Dla Kevina Lee była to druga porażka z rzędu i teraz pojawia się pytanie, co dalej i w której kategorii będzie dalej kontynuował swoją karierę.
Po walce, The Motown Phenom zamieścił wideo na Instagramie w którym odniósł się do przegranej walki:
„Dziękuję za wsparcie, czuję, że mam teraz za sobą prawdziwych ludzi. Przepraszam, że nie przeszedłem przez to. Czuję się dobrze, potrzebuje trochę czasu, żeby to wszystko ocenić.
Nie wiem, co się dzisiaj wydarzyło. Myślałem, że zrobiłem wszystko, co w mojej mocy w kwestii tej walki.
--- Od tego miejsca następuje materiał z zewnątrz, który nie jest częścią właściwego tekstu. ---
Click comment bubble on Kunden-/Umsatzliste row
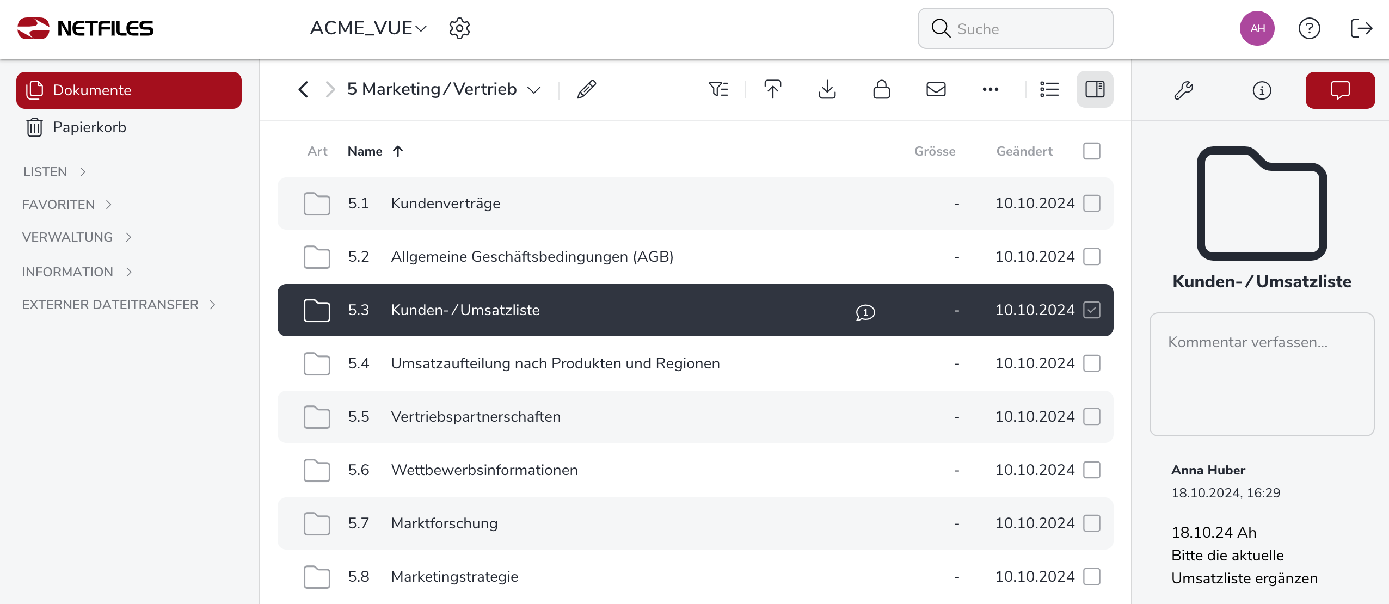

Próbowałem wyeliminować każde najmniejsze rzeczy rozpraszające uwagę. Wszystko, co nie było dla mnie dobre. Czułem, że wszystko się układa.
To jednak wciąż nie wystarczyło. To gówno, czasami, będą to najwyższe wzloty i najniższe upadki, co sprawi, że naprawdę będziesz kwestionował to, w co wierzysz. Przeszedłem już przez wiele gównianych rzeczy w moim życiu. To naprawdę nie będzie jedną z nich.”
Kevin Lee miał kilka dobrych momentów w walce, ale ostatecznie okazało się, że Rafael dos Anjos ze swoim doświadczeniem i umiejętnościami to zbyt duże wyzwanie dla Lee w jego debiucie w wadze półśredniej.